Тому, кто намеревается податься в докторантуру, не следует просить Чорана о том, чтобы он стал его научным руководителем. Дистанция по отношению к миру, характерная для представителей критической теории, эстетических анархистов и деконструкционистов, основана на запасе, пребывая в котором эти школы мысли небезосновательно утверждают, что, пусть и с определенными ограничениями, их можно познать, прибегнув к тому или иному методу. То, что Гуссерль называл epochē — разрыв с естественной установкой, — есть не что иное, как совершенствуемая практика выпадения из потока жестикулирующей, замышляющей, вовлеченной жизни. На этом держится методичная жизнерадостность — даже самых кислых мин — на наблюдательной диспозиции теории. Чоран же, напротив, работает с патологическим epochē, перенять или передать которую не представляется возможным. В основании его изгнания не пролегает теоретический отрыв от нормальной, наивной жизни; оно проистекает из проклятья обнаружения себя в качестве аномалии. Его запас носит не методологический, а демонический характер. В его случае критике предшествовала пытка. Если критическая теория (не говоря уже о теория позитивных) дистанцируется от проживания, дабы высвободить мыслителя из обстоятельств, в которые он помещен, и снабдить его ресурсами для сопротивления и переделки реального, то отчаявшаяся теория заинтересована лишь в том, чтобы констатировать несостоятельность конструкции реальности как таковой. Ее дистанция не выдерживается произвольно — она уже дана до всякой теории как след страданий мыслителя.

• _Задания для работы_
1 – Какой характер, согласно тексту о Чоране, носит его запас?
2 – Определите, соответствуют ли тексту о Чоране следующие утверждения. Ответьте «да» или «нет» и приведите решающие слова текста.
(а) Патологическое epochē Чорана можно перенять или передать другим.
(б) Изгнание Чорана основано на теоретическом отрыве от нормальной, наивной жизни.
(в) В случае Чорана критике предшествовала пытка.

[Данные целевого указания]
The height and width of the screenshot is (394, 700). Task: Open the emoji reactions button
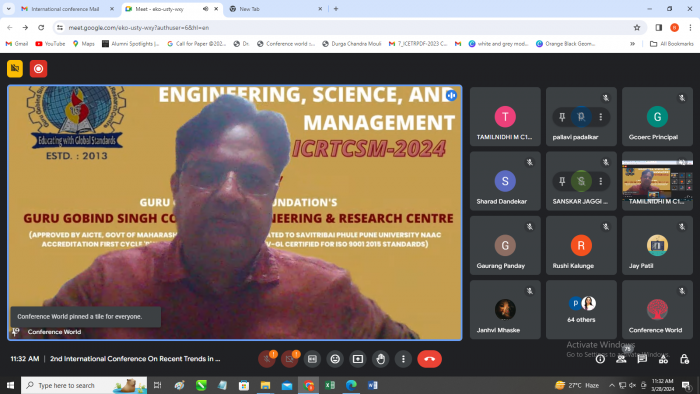pos(335,359)
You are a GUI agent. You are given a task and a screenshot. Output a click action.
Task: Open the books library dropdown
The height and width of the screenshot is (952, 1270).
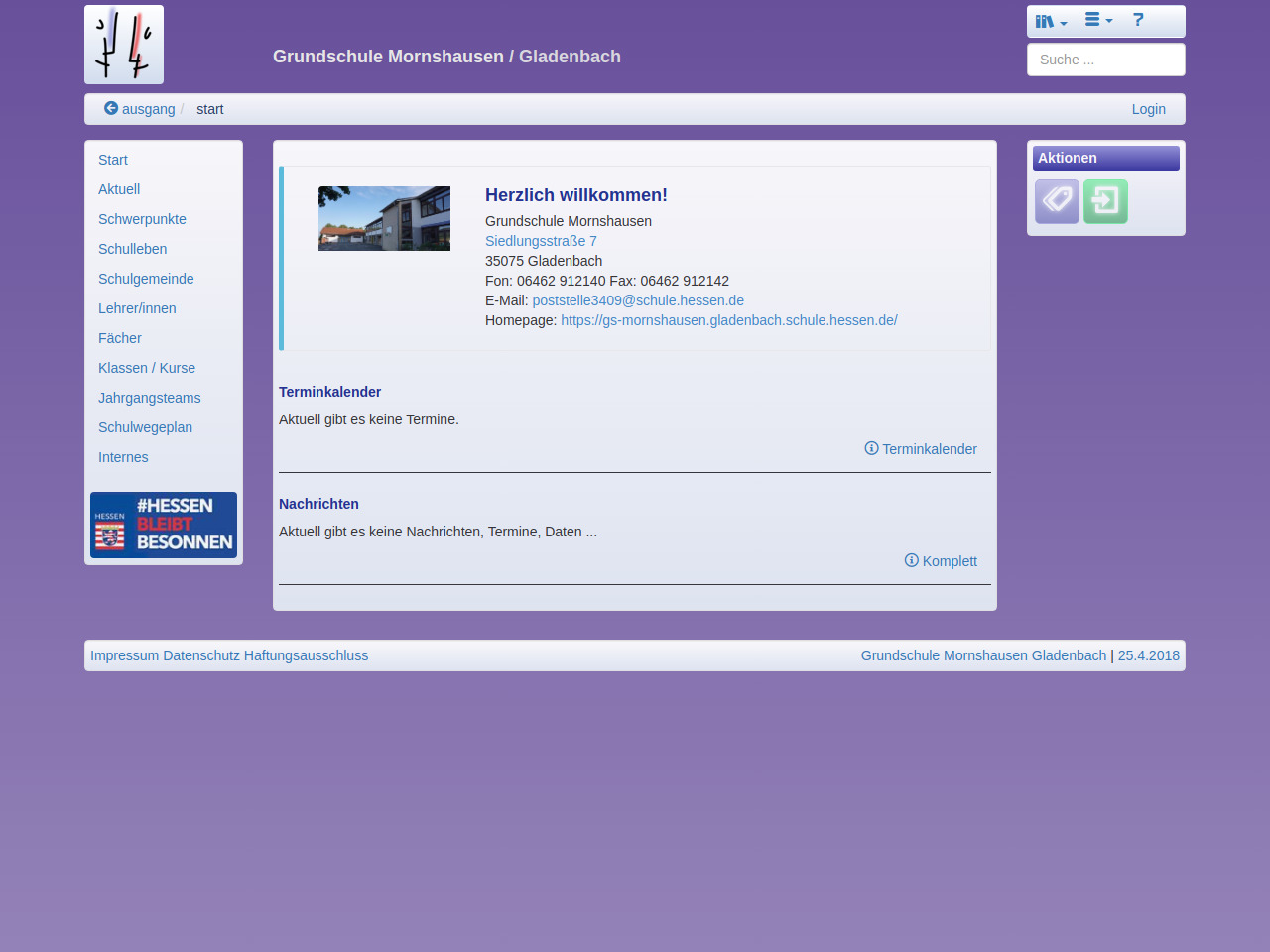pos(1050,21)
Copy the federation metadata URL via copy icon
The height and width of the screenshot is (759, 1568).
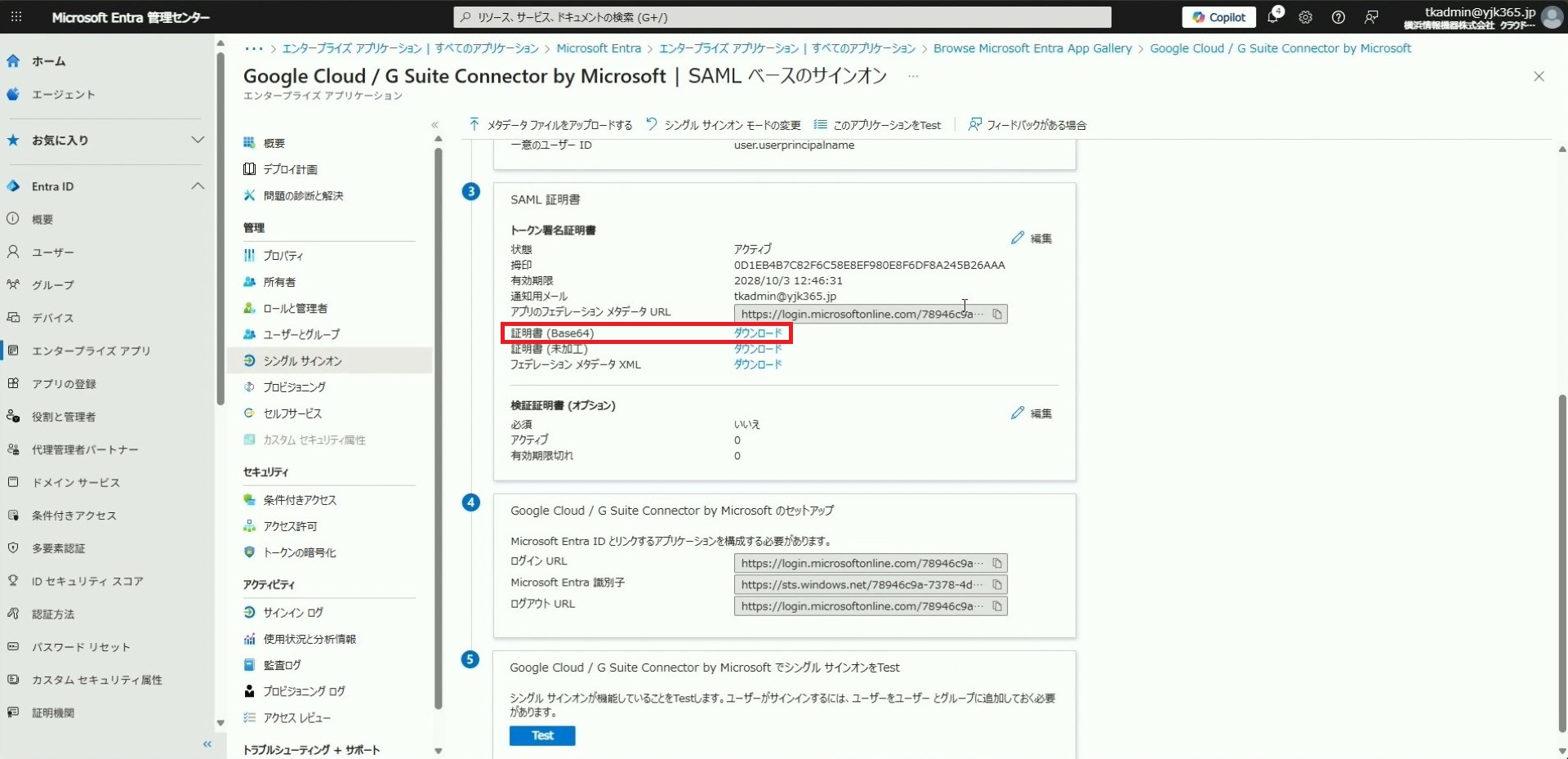[996, 315]
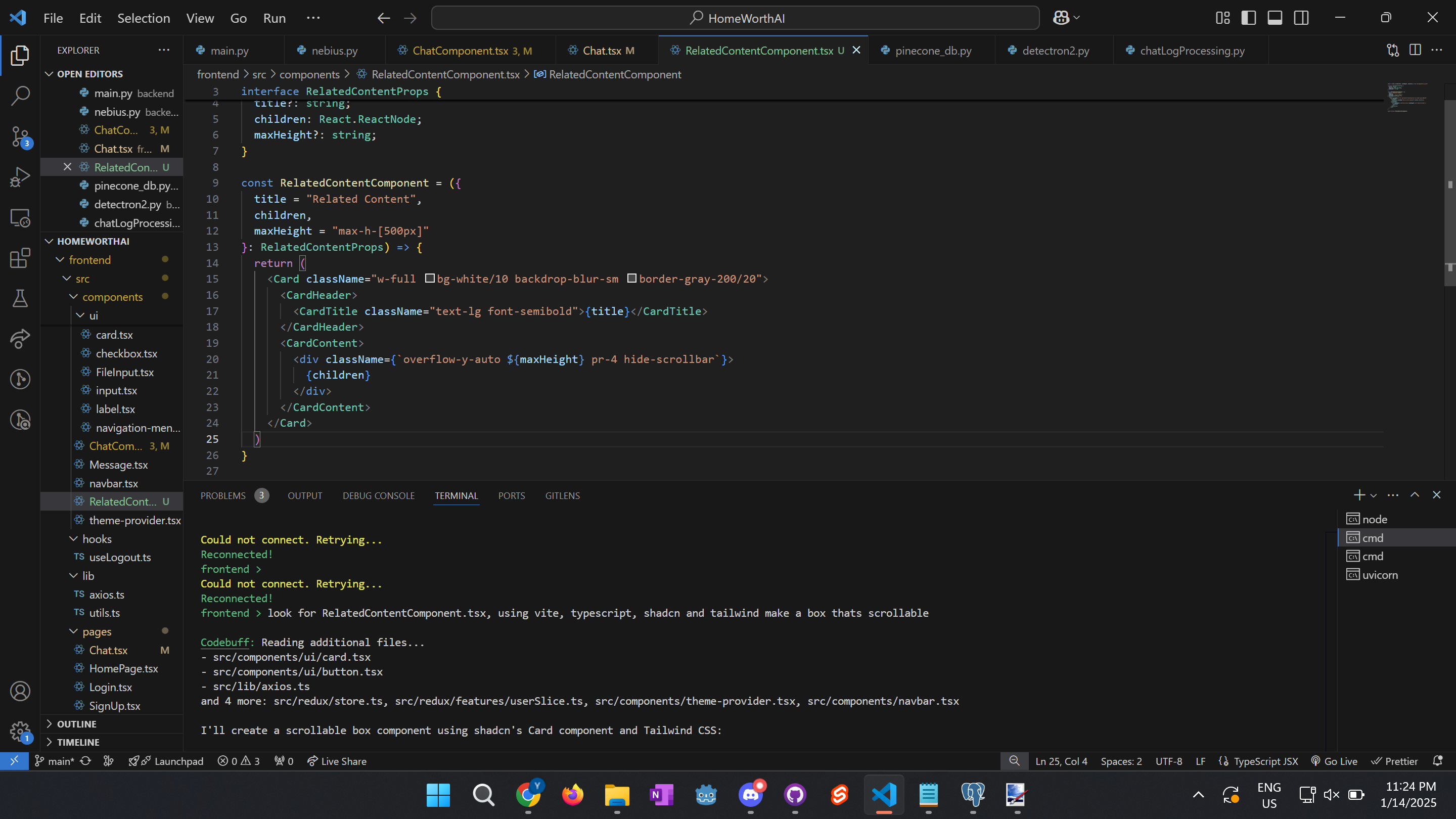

• _Ответы_
1 – Не методологический, а демонический.

2 –
(а) Нет: «перенять или передать которую не представляется возможным».
(б) Нет: «В основании его изгнания не пролегает теоретический отрыв от нормальной, наивной жизни».
(в) Да: «В его случае критике предшествовала пытка».